### Provided entries
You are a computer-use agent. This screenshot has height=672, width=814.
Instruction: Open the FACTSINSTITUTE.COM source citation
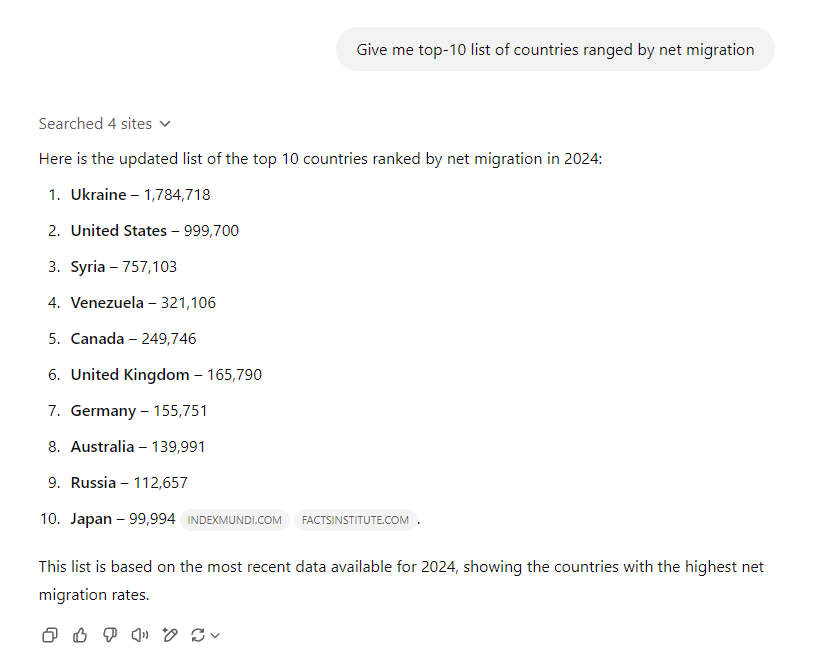pos(355,520)
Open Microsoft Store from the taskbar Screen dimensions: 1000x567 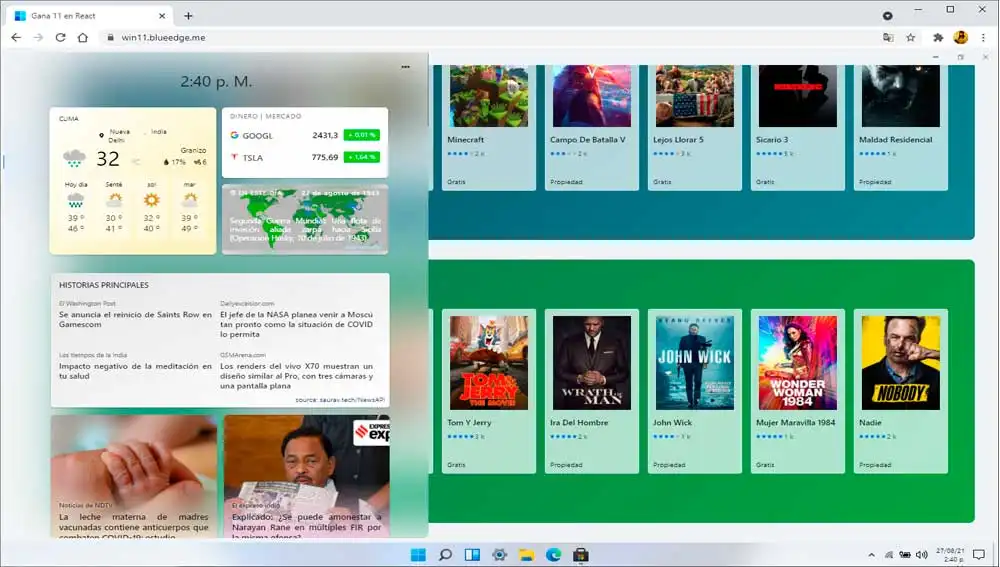tap(579, 555)
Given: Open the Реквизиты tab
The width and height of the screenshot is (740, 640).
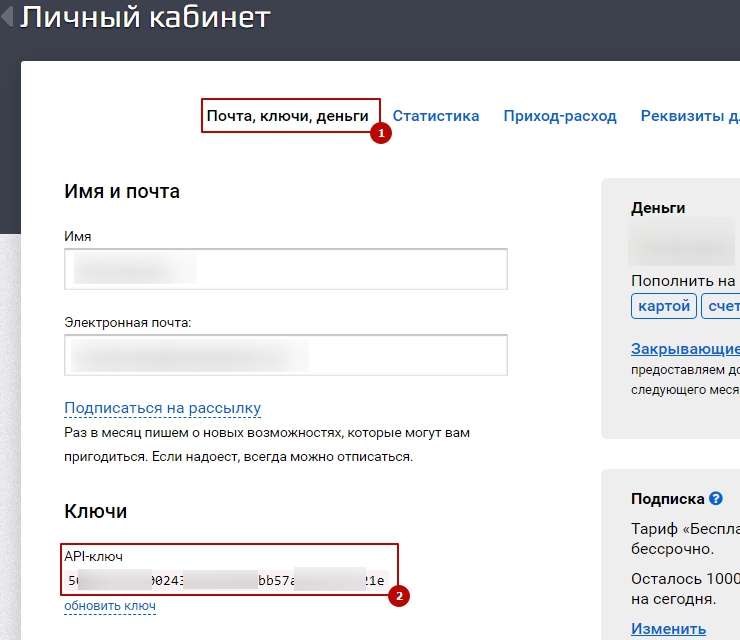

### Problem statement
Report every line of the data in which "width" appears.

### Response box
You are a computer-use agent. This screenshot has height=672, width=814.
The width and height of the screenshot is (740, 640).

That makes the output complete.